C’è un motivo per il quale Niccolò è diventato machiavellico. Tra compagnie di ventura, staterelli che si auto-contengono e potenze straniere che marciano in armi, la penisola, posta in una felice posizione in mezzo al Mediterraneo, è ridotta a una pura “espressione geografica”. Francia e Spagna sono già potenze moderne, l’Inghilterra si sta preparando a esserlo, l’Olanda punta a diventare il cuore dei mercati con la saldatura tra protestantesimo e affari, l’Impero Ottomano controlla stabilmente il Mediterraneo.
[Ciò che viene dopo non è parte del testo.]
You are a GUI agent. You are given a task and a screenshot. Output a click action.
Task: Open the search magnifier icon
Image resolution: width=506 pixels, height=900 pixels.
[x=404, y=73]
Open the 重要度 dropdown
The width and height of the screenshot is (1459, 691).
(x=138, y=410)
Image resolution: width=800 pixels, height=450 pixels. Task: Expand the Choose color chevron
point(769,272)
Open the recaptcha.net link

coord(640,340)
L’Italia si avvia a una lunga decadenza, perdendo l’appuntamento con la Storia, e Machiavelli lo intuisce.
Franco Bernini, che ha scritto il soggetto e la sceneggiatura de Il portaborse (1991) e quindi se ne intende di chi sta dietro il potere, nel suo Il trono (Edizioni E/O, 2023), presentato durante Firenze Books 2023, ricostruisce il quotidiano del segretario della Repubblica e mostra come il suo tratto distintivo, il realismo, emerga dal vivere in una realtà con molte insidie e certezze sempre più erose, certezze politiche e a breve anche religiose. Del resto, il Machiavelli ha una concezione del tempo ciclica e dunque profondamente distante dalla linearità del tempo così centrale per il cristianesimo.
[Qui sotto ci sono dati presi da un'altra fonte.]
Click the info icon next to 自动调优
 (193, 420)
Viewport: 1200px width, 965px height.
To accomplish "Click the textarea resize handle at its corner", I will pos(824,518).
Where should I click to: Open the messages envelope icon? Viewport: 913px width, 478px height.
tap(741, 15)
Dal Basso Medioevo in poi, grazie all’allentamento della pressione da parte delle potenze continentali che avevano colmato il vuoto politico post-romano cercando di ordinare lo spazio, la penisola aveva vissuto una fioritura straordinaria con l’espansione delle libertà comunali. L’acme si colloca prima della Peste Nera. Uno dei protagonisti è il vivace Regno Normanno, tra la “Gran Costanza” (Canto III del Paradiso dantesco) e Federico II di Svevia che rilancia il Meridione come cuore mediterraneo; è proprio lo Stupor mundi a ospitare “il Notaro”, Jacopo da Lentini, padre del sonetto, dunque della poesia italiana. Il Rinascimento è stato un’ultima coda di questa felice stagione ma ha anche frenato ogni velleità nazionale; non è un caso che Gramsci veda nel Machiavelli una “reazione al Rinascimento” e il suo Principe una “volontà collettiva” concreta.
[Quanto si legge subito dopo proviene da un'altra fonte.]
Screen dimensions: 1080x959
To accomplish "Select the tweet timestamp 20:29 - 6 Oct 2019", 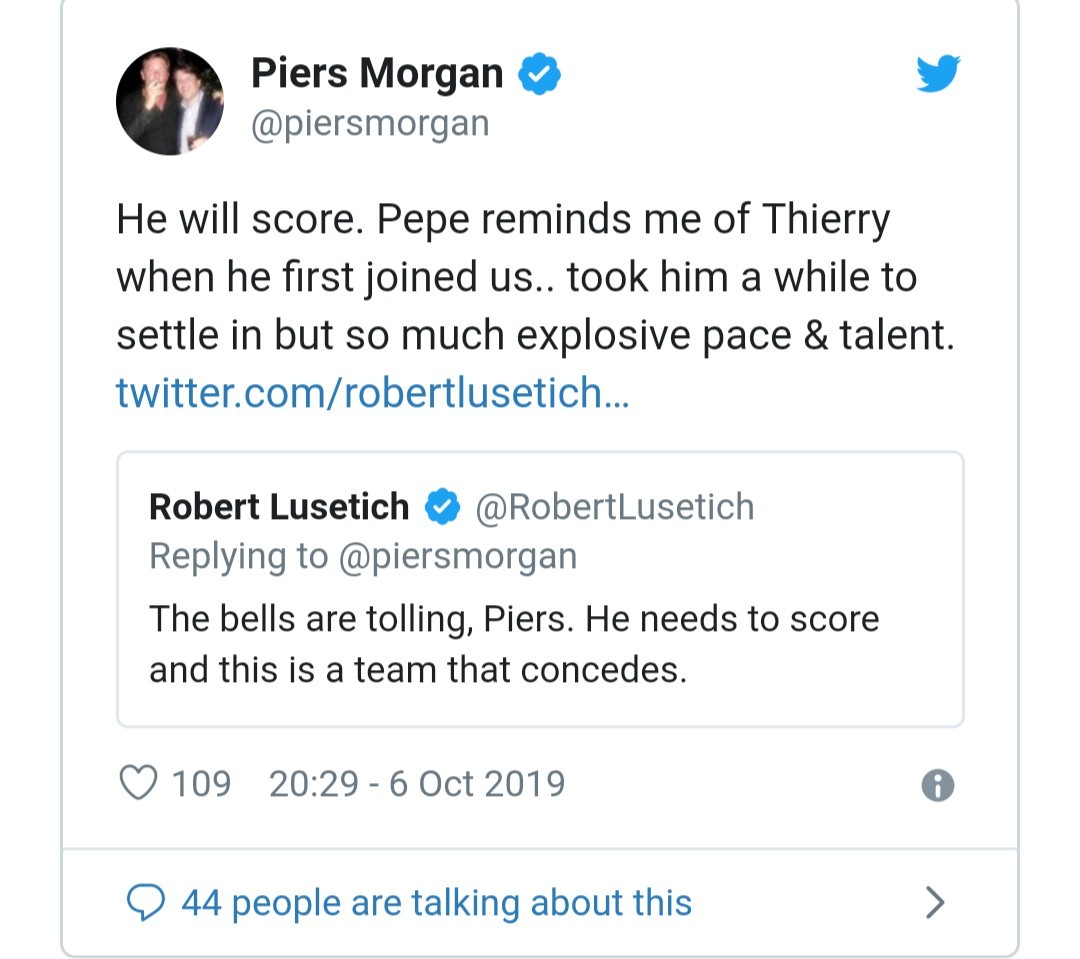I will click(418, 783).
Adesso è chiaro perché il Machiavelli riponga fiducia in colui che era il peggior nemico della Repubblica Fiorentina. Cesare Borgia, il Valentino, rappresenta il tentativo di costruire uno Stato nel Centro Italia, mediando tra Francia e Spagna, sotto l’egida della Chiesa temporale, grazie alla protezione del Papa Borgia, ovvero colui che ha supervisionato il Trattato di Tordesillas per la spartizione del Nuovo Mondo. L’ultimo tentativo di dare alla Storia – e alla penisola – un corso diverso si deve a Venezia, che si espanderà fino a controllare perfino Bergamo e Ravenna ma verrà fermata dalla Lega di Cambrai.
Machiavelli muore nel giugno del 1527: fa in tempo ad aver notizia del Sacco di Roma. Oggi, come allora, la penisola vive un’epoca di perifericità, sotto la pressione esterna. “Tutti li tempi tornano, li uomini sono sempre li medesimi”. D’altronde, il Principe ha la sfortuna di essere molto citato e poco letto.